With the pictures omitted, please transcribe exactly the lines beginning at the one that contains "Screen dimensions: 865x510" and ending with the last line of the records below.

Screenshot grounding data
▽

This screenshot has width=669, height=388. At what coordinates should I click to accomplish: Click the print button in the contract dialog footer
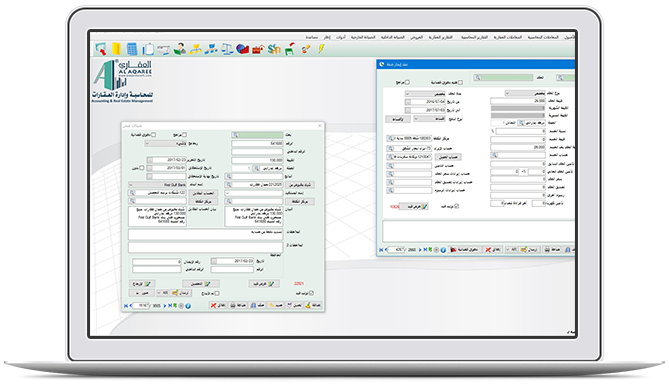tap(553, 250)
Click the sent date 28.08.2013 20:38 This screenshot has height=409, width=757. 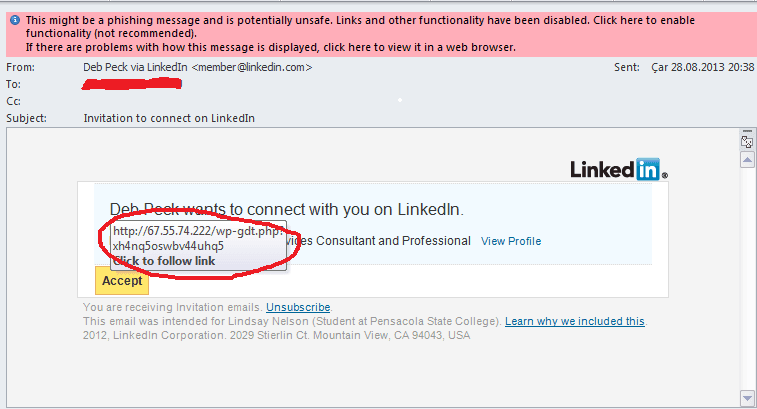(702, 67)
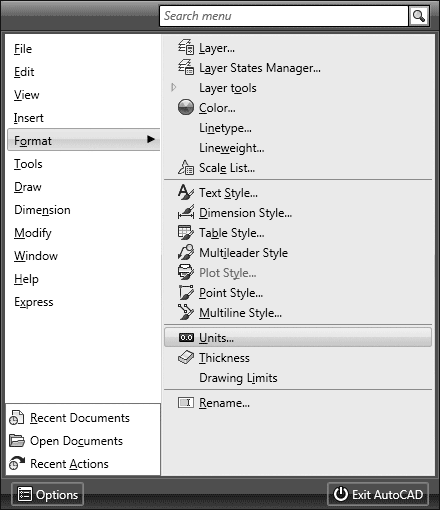The image size is (440, 510).
Task: Open Layer States Manager icon
Action: (x=186, y=67)
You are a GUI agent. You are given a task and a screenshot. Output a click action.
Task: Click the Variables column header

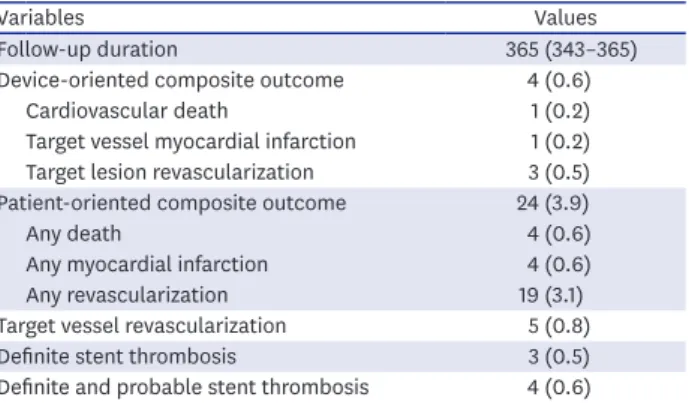[x=42, y=18]
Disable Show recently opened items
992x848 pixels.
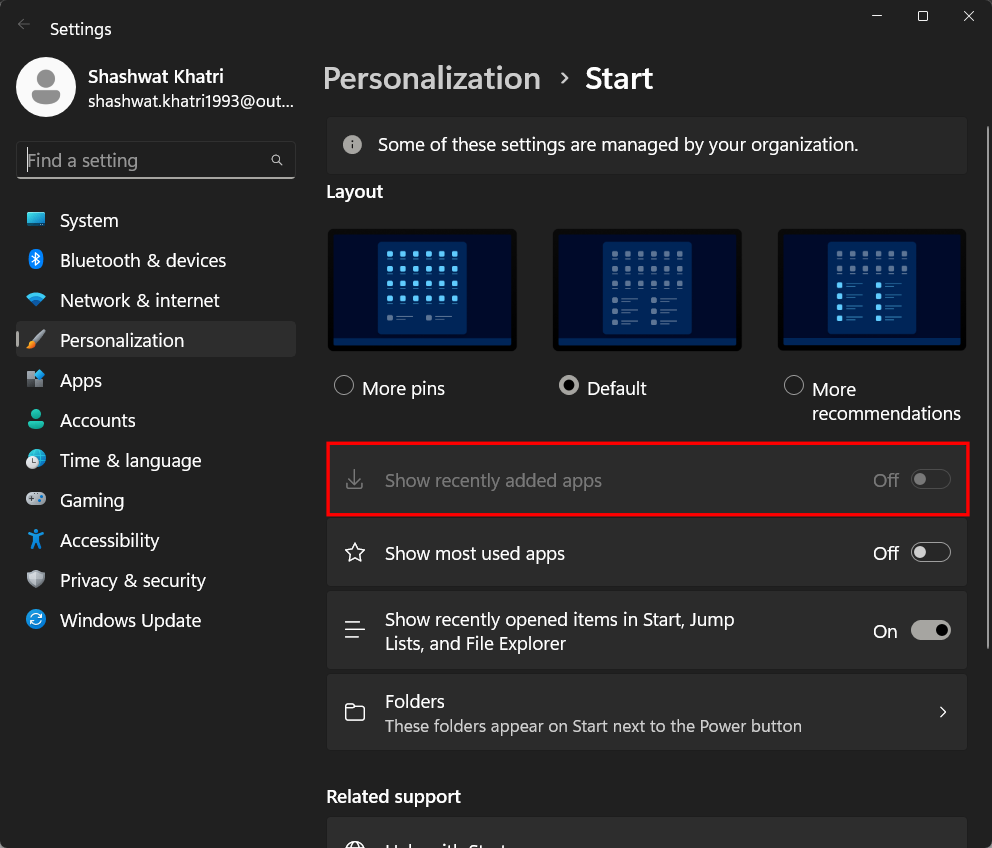930,630
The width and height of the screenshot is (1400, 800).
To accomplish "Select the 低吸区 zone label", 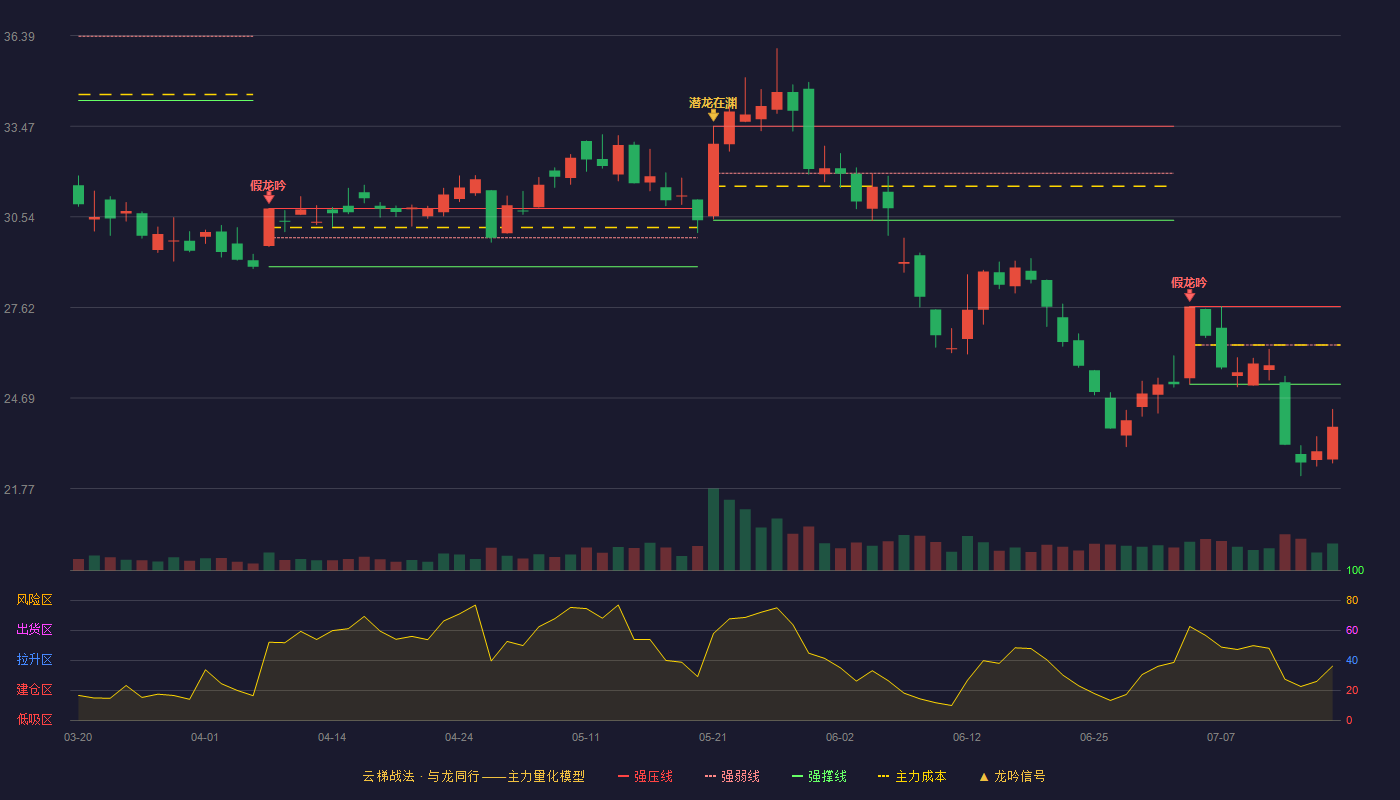I will (x=34, y=718).
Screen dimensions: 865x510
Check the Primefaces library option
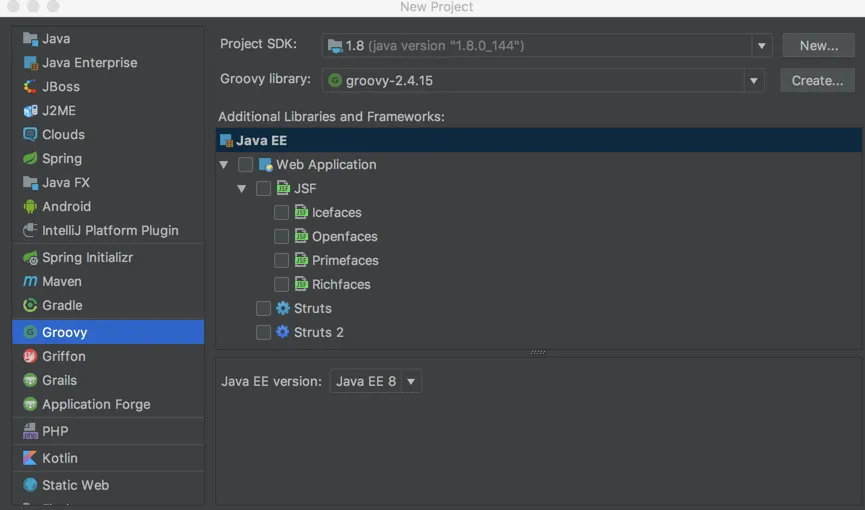coord(281,261)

△

TASK ANSWER.
Screen dimensions: 865x510
Check the Primefaces library option
coord(281,261)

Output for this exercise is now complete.